A look inside the ad campaign that introduced a peculiar notion: groveling as a growth strategy.
By Joe Keohane // Illustration by Gluekit
IN LATE 2007 the American advertising agency Crispin Porter+Bogusky launched a campaign for Burger King called “Whopper Freakout.” Shot in grainy surveillance-camera style, the ads depicted actual Burger King customers throwing tantrums after being informed by BK counter help that there would be no more Whoppers. That the spots were
extremely unflattering to BK’s base (and indeed, to humanity) seemed not to matter. They created a buzz, reintroduced an old product to a new audience, and cemented Crispin’s reputation as the reigning rock star in its field.
But when Crispin got together with longtime client Domino’s Pizza in 2009, one thing was clear: There would be no Domino’s freakouts. Years’ worth of focus grouping suggested that while plenty of people ate Domino’s, they did so mainly because it was convenient, not because it was particularly good. The sauce tasted like ketchup, the crust was bland and weirdly pillowy, the cheese could be…unusual. “Domino’s had been getting their butts kicked on their pizza,” says Crispin group creative director Tony Calcao of the focus groups. “They’ve been around for fifty years, and one day they realized, ‘You know what? Our pizza is ranked below Chuck E. Cheese’s.’”

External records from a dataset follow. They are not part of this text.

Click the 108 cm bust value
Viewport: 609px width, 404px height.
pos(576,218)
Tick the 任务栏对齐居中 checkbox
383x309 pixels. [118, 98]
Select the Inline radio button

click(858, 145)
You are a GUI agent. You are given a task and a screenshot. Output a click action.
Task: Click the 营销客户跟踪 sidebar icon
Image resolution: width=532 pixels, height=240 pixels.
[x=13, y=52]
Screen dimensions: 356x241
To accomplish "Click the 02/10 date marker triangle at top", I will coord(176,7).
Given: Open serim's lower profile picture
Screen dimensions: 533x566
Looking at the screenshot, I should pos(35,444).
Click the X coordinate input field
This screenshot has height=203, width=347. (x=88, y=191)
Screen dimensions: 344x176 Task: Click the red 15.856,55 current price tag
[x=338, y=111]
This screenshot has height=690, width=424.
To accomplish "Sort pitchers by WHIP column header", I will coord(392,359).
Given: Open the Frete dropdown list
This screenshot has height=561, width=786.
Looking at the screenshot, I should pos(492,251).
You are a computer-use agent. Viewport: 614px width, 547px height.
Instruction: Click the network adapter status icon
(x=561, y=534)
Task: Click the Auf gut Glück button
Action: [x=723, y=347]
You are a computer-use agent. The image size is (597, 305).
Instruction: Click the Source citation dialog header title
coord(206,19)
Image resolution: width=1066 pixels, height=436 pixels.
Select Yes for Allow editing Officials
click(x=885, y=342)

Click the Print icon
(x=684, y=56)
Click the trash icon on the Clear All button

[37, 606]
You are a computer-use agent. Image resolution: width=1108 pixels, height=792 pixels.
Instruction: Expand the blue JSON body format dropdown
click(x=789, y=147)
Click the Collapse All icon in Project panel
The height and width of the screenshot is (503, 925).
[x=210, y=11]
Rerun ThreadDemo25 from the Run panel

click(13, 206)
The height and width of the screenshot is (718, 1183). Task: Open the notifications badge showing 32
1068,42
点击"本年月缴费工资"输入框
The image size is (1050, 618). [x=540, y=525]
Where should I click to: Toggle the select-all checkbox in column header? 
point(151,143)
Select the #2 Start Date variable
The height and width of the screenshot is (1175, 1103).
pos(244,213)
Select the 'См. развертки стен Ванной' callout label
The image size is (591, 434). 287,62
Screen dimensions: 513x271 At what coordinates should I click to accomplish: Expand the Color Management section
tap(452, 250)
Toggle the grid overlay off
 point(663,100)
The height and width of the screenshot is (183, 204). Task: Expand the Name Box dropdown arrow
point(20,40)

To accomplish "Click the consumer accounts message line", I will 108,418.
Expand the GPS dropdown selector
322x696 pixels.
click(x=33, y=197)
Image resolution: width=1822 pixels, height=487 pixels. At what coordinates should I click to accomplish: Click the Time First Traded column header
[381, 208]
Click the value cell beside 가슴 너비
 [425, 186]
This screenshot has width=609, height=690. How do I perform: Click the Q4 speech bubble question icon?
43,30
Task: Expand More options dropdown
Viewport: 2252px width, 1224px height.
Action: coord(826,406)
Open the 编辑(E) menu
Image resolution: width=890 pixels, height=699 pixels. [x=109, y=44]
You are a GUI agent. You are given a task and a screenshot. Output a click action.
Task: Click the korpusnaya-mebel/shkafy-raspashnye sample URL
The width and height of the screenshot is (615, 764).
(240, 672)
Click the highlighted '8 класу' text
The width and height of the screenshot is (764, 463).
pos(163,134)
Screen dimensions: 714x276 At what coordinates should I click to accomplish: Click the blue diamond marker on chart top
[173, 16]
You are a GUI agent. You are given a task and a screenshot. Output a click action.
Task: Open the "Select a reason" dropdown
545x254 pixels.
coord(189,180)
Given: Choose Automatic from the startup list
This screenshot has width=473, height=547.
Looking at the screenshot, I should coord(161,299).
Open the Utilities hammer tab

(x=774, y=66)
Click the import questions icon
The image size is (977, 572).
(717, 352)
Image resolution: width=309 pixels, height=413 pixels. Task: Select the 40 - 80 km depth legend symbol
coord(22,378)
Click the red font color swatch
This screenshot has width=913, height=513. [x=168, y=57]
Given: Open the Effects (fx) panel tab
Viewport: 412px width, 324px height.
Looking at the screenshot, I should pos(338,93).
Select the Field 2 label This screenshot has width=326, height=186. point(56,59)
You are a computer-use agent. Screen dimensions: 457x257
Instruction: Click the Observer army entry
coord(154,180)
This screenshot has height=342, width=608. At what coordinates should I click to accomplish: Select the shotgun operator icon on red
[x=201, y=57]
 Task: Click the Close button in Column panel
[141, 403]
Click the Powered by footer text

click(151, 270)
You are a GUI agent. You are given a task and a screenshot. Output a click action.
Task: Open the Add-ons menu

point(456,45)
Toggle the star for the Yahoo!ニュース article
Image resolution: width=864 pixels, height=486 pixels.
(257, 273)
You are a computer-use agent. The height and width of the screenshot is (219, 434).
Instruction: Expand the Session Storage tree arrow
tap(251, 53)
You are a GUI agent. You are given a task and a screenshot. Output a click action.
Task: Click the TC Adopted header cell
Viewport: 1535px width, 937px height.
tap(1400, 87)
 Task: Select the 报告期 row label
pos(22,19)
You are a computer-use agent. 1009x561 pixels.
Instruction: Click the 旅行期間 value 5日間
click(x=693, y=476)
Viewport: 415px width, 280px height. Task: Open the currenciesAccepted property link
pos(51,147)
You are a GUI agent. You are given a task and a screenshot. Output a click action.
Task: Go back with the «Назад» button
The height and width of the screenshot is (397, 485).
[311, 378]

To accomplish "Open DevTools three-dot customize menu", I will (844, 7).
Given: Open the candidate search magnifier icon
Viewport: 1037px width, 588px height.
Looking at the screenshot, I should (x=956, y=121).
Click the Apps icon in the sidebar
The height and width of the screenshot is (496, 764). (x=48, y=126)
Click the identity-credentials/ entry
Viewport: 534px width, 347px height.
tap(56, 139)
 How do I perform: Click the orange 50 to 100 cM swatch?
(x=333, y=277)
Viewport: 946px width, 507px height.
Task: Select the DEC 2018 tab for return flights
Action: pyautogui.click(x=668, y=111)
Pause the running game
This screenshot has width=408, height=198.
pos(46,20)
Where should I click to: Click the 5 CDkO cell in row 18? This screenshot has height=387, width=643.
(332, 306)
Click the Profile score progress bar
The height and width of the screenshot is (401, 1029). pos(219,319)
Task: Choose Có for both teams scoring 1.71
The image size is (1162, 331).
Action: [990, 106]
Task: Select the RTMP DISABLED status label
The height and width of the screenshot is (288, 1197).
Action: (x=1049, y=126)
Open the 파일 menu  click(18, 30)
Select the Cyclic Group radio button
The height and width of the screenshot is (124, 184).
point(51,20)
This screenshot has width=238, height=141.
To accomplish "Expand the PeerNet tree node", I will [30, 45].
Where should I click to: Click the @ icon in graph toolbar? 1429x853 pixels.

Michigan-based Domino’s had been reformulating its recipe since 2007 and planned to debut a new pizza in 2010 to commemorate its 50th anniversary. It fell to Crispin to devise a campaign to sell the pie. “We realized that we couldn’t just come out and say we have a brand new pizza, because no one’s going to believe Domino’s,” says Calcao. “The first thing you need to do is own up to the fact that you had to make a whole new pizza.”
Honesty, transparency and engagement—real or feigned—are all the rage in advertising right now, in part because people are cynical about corporations and in part because if you try to pull a fast one, you risk incurring the boundless wrath of the internet. So in rolling out its new pizza, Domino’s wanted to “talk to people the way they deserve to be talked to,” says company spokesman Chris Brandon. Crispin agreed, but wanted their client to take it further. How much further? Simple: Make the pizza seem unfit for canine consumption, and issue a mea culpa on a scale never before seen.
It was risky, a violation of nearly every rule of advertising, but that’s exactly what they did. In one early 2010 web spot, excerpts of which ran in TV ads, Domino’s CEO Patrick Doyle appears on screen and, over ominous music, says, “There comes a time when you know you gotta make a change.” This is followed by actual focus group footage of people trashing Domino’s pizza while mortified employees look on. “It’s hard to watch,” says one. “You know what?” says a chef, “when you first hear it, it’s shocking.” Executives read comment cards that say things like, “Worst excuse for pizza I’ve ever had.” Over the next year, additional spots addressed the problem of pizzas arriving mangled in their boxes (“We’re gonna learn; we’re gonna get better,” says Doyle), the practice of using doctored pizza photos in advertisements, and the misperception that Domino’s doesn’t use real cheese. Tapping social media, it also launched pizzaturnaround.com, where fans and foes of the company could post things like, “The only good part of Domino’s pizza is the web pizza tracker.”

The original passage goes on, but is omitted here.